* _EXERCISE DIRECTIONS_
Where the records below show a line containing "Task: Click the users", start copying; end with the line containing "Collapse the クラスター情報 section triangle", and copy it too.
*** Opening SUPPLIED DATA ***
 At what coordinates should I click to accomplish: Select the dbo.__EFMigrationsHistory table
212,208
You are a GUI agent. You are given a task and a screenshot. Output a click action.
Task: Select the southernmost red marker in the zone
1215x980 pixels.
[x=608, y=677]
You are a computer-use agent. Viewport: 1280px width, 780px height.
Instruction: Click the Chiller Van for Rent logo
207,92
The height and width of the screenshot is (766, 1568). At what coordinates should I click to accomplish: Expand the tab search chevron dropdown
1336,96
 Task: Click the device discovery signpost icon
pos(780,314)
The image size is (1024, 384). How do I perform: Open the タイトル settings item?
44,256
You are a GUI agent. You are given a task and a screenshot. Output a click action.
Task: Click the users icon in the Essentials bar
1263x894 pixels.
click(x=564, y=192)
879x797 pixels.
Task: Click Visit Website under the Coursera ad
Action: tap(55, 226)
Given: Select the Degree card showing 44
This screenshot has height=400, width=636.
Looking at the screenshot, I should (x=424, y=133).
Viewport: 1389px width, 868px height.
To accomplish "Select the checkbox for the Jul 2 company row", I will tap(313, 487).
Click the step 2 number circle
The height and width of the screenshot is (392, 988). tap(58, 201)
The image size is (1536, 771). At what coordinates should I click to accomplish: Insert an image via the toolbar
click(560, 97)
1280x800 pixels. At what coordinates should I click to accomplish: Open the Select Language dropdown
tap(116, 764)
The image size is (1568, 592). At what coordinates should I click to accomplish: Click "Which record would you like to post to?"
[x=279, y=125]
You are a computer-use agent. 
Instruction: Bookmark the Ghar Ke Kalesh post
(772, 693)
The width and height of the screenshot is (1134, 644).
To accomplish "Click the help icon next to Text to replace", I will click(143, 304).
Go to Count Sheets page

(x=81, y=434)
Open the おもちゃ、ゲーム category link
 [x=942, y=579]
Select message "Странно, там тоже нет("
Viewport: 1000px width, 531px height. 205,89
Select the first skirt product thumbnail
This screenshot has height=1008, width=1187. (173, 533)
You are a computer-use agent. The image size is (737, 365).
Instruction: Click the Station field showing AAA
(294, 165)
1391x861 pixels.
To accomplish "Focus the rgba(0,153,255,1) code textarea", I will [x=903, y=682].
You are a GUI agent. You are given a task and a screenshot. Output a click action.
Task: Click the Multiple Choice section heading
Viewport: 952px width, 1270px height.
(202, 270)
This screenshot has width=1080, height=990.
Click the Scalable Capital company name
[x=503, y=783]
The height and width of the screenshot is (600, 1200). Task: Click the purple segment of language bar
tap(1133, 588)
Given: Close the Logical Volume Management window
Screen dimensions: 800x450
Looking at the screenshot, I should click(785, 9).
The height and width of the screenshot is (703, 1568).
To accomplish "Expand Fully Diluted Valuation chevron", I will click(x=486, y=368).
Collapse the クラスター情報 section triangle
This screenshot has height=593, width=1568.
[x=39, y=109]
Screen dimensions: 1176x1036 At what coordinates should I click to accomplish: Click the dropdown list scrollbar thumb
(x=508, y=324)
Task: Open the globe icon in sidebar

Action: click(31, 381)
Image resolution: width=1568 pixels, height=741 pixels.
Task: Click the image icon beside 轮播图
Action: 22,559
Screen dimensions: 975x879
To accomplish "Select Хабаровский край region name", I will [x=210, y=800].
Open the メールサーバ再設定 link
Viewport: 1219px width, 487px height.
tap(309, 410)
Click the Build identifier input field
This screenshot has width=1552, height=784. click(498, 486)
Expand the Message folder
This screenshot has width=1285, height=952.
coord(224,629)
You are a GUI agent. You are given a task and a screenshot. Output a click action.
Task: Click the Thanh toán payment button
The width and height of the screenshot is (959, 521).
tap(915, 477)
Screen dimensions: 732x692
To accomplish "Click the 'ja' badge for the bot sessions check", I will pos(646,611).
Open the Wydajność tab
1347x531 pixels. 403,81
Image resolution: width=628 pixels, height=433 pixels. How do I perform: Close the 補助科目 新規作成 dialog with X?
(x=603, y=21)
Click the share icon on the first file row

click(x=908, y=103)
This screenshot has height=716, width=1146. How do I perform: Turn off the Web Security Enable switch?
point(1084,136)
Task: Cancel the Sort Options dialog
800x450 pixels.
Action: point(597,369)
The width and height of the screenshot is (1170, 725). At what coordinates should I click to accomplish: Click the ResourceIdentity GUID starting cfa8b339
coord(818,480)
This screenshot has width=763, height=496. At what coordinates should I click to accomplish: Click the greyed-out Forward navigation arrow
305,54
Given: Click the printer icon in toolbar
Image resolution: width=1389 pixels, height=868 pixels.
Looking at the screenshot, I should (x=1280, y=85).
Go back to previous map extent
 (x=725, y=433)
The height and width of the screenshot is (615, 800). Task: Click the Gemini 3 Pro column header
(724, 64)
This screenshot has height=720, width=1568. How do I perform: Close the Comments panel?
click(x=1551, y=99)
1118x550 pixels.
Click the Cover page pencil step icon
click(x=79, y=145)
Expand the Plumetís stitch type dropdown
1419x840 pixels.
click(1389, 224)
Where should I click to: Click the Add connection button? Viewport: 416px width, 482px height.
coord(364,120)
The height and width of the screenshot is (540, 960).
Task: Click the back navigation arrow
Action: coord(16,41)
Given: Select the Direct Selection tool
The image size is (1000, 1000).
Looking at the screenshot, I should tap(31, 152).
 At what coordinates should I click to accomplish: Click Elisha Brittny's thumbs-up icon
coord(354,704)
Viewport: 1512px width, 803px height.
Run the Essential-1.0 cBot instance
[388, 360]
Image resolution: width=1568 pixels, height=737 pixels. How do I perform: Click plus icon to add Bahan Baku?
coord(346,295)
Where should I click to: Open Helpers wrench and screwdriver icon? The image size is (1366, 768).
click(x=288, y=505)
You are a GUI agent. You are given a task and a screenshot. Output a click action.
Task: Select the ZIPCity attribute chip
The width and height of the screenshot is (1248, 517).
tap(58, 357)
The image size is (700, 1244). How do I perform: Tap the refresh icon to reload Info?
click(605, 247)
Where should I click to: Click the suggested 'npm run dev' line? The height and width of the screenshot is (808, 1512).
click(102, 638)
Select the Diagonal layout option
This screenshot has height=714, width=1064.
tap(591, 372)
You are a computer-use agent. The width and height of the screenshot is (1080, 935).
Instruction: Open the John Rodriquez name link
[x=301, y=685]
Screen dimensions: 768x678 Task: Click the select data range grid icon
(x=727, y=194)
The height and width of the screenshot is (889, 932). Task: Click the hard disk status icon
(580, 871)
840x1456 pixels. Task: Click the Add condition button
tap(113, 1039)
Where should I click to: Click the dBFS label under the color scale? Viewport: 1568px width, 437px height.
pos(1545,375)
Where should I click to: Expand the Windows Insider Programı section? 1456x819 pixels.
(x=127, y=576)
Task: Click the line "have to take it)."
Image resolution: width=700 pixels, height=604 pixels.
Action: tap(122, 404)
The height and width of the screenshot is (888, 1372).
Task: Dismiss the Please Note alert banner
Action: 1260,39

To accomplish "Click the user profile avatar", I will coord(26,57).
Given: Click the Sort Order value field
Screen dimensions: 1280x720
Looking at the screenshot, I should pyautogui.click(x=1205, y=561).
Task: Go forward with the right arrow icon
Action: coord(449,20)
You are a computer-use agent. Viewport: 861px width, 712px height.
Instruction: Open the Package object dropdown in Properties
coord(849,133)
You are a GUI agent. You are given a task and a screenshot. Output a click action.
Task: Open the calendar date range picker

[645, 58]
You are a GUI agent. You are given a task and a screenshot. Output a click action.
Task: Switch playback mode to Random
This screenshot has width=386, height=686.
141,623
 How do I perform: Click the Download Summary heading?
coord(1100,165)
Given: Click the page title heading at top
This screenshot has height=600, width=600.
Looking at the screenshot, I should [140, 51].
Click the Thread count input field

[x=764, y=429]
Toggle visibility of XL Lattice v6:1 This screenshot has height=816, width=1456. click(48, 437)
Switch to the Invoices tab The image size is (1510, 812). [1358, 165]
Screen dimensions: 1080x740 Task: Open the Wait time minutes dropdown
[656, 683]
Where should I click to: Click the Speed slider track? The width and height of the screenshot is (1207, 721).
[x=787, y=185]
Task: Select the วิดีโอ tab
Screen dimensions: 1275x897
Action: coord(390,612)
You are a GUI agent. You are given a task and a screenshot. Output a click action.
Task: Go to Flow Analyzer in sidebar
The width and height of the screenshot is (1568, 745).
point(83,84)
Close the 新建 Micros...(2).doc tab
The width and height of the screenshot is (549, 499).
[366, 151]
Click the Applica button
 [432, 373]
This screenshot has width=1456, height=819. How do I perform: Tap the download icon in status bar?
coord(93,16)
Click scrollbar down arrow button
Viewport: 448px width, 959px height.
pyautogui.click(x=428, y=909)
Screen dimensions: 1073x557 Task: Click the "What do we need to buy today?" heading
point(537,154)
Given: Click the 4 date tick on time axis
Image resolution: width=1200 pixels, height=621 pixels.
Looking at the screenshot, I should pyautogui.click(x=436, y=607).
*** Closing SUPPLIED DATA ***
* _RESULT OF THIS EXERCISE_
Task: Click the users icon in the Essentials bar
1263x894 pixels.
click(x=564, y=192)
879x797 pixels.
Task: Click Visit Website under the Coursera ad
Action: tap(55, 226)
Given: Select the Degree card showing 44
This screenshot has height=400, width=636.
Looking at the screenshot, I should (x=424, y=133).
Viewport: 1389px width, 868px height.
To accomplish "Select the checkbox for the Jul 2 company row", I will tap(313, 487).
Click the step 2 number circle
The height and width of the screenshot is (392, 988). tap(58, 201)
The image size is (1536, 771). At what coordinates should I click to accomplish: Insert an image via the toolbar
click(560, 97)
1280x800 pixels. At what coordinates should I click to accomplish: Open the Select Language dropdown
tap(116, 764)
The image size is (1568, 592). At what coordinates should I click to accomplish: Click "Which record would you like to post to?"
[x=279, y=125]
You are a computer-use agent. 
Instruction: Bookmark the Ghar Ke Kalesh post
(772, 693)
The width and height of the screenshot is (1134, 644).
To accomplish "Click the help icon next to Text to replace", I will click(143, 304).
Go to Count Sheets page

(x=81, y=434)
Open the おもちゃ、ゲーム category link
 [x=942, y=579]
Select message "Странно, там тоже нет("
Viewport: 1000px width, 531px height. 205,89
Select the first skirt product thumbnail
This screenshot has height=1008, width=1187. (173, 533)
You are a computer-use agent. The image size is (737, 365).
Instruction: Click the Station field showing AAA
(294, 165)
1391x861 pixels.
To accomplish "Focus the rgba(0,153,255,1) code textarea", I will [x=903, y=682].
You are a GUI agent. You are given a task and a screenshot. Output a click action.
Task: Click the Multiple Choice section heading
Viewport: 952px width, 1270px height.
(202, 270)
This screenshot has width=1080, height=990.
Click the Scalable Capital company name
[x=503, y=783]
The height and width of the screenshot is (600, 1200). Task: Click the purple segment of language bar
tap(1133, 588)
Given: Close the Logical Volume Management window
Screen dimensions: 800x450
Looking at the screenshot, I should click(785, 9).
The height and width of the screenshot is (703, 1568).
To accomplish "Expand Fully Diluted Valuation chevron", I will click(x=486, y=368).
Collapse the クラスター情報 section triangle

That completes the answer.